Lok Sabha Passes IBC Amendment Bill 2025, Proposes Creditor-Initiated Insolvency Process

Kirit Singhania

30 March 2026 3:38 PM IST

  • Lok Sabha Passes IBC Amendment Bill 2025, Proposes Creditor-Initiated Insolvency Process

    The Lok Sabha on Monday passed the Insolvency and Bankruptcy Code (Amendment) Bill, 2025, bringing in a creditor-initiated insolvency resolution process and tightening timelines for admission and disposal of cases under the Code.

    A new Chapter IV-A has been inserted to allow notified classes of financial creditors to set the process in motion without waiting for prior admission by the Adjudicating Authority.

    This, however, is subject to approval of at least 51% in value of similarly placed creditors and prior notice to the corporate debtor, which must be given an opportunity to respond before the process moves forward.

    Under the existing framework, insolvency proceedings begin only after the Adjudicating Authority admits an application. The new mechanism shifts that starting point. Creditors can now trigger the process through a public announcement once the statutory requirements are met, with the tribunal stepping in later where required.

    The process itself is time-bound. It must be completed within 150 days, with a one-time extension of up to 45 days if 66% of the Committee of Creditors agrees.

    Control of the company also works differently here. Unlike the standard corporate insolvency resolution process, the board of the corporate debtor continues to run the business, while the resolution professional oversees the process. A moratorium does not kick in automatically and has to be specifically sought.

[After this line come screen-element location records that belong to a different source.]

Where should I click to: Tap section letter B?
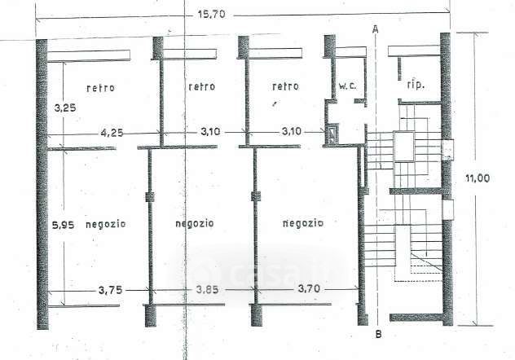click(378, 333)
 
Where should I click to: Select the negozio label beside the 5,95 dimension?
click(105, 226)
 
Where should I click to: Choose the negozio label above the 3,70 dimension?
click(303, 222)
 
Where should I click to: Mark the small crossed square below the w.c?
click(334, 134)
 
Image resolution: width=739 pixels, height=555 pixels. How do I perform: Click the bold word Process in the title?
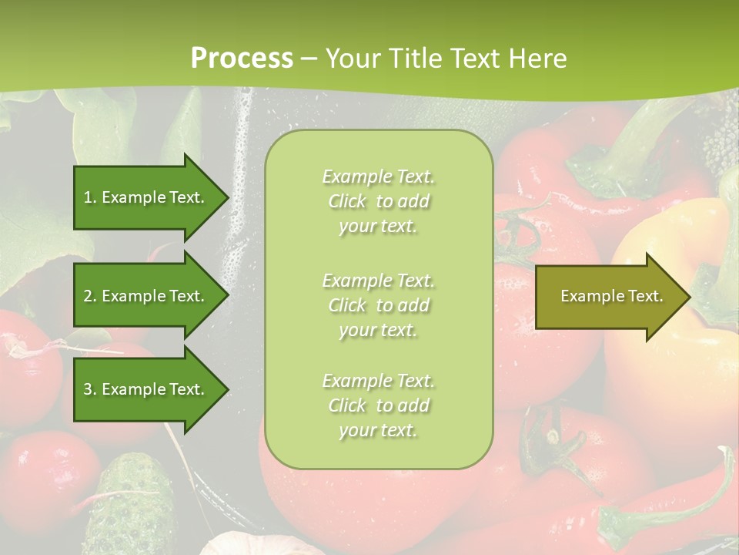point(242,59)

    There is also a built-in fallback. If a resolution plan is not approved within the stipulated period or other conditions are not met, the process can shift into a regular corporate insolvency resolution process.

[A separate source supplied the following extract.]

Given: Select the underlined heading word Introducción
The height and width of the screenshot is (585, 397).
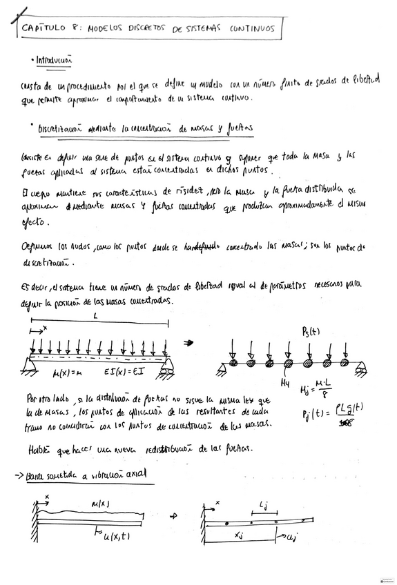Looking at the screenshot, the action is pos(55,60).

    On the procedural side, the Bill now requires adjudicating authorities to decide admission applications within 14 days and to record reasons in writing if that timeline is not met, reinforcing what was earlier treated as a flexible requirement.

    The role of the Committee of Creditors has been pushed further into the liquidation stage. It will now supervise the liquidation process and can replace the liquidator with a 66% voting share, extending creditor control beyond the resolution phase.

    Withdrawal of insolvency proceedings has been narrowed. It is no longer permitted either before the constitution of the Committee of Creditors or after the first invitation for resolution plans is issued.

    The bill also makes it clear that proceedings involving avoidance transactions or fraudulent or wrongful trading will continue even after the resolution process or liquidation is completed.

    Another change ensures continuity of licences, permits, and other regulatory approvals tied to a resolution plan. These will remain valid for their duration, provided the applicable conditions are met.

    Separately, the fast-track insolvency framework has been dropped, with the new creditor-initiated route positioned as an alternative aimed at addressing delays that have persisted under the current system.